Poutine ne jouait pas à « un jeu d’échecs en 5D pour intimider la Turquie », comme certains membres de la communauté médiatique non-Maistream l’imaginaient à l’époque, mais il partageait franchement ses opinions sur Erdogan. Ceux qui ont pris ses propos au sérieux savaient donc qu’il ne fallait pas s’attendre à ce qu’il condamne la Turquie pour ses actions en Syrie. La responsabilité de Poutine est de garantir les intérêts nationaux de la Russie, et non de se conformer aux fantasmes de ses partisans en ligne qui le voient débiter tel ou tel argument, ce qui nécessite une flexibilité maximale.

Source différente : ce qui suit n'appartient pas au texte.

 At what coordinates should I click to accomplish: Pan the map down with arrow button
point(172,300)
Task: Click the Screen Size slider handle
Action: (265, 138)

Les « pro-russes non-russes » et même certains Russes pourraient être déçus par sa position sur les récents événements en Syrie, mais ils devraient au moins comprendre les raisons qui la sous-tendent. La Russie n’a pas pu empêcher ce qui vient de se passer, qui est le résultat de la lâcheté de l’armée arabe syrienne et des unités pro-iraniennes face au blitz terroriste soutenu par l’étranger, et elle n’entrera pas non plus en guerre avec la Turquie pour cette raison. En s’adaptant à cette nouvelle réalité, Poutine a désormais la meilleure chance possible de faire avancer les intérêts russes.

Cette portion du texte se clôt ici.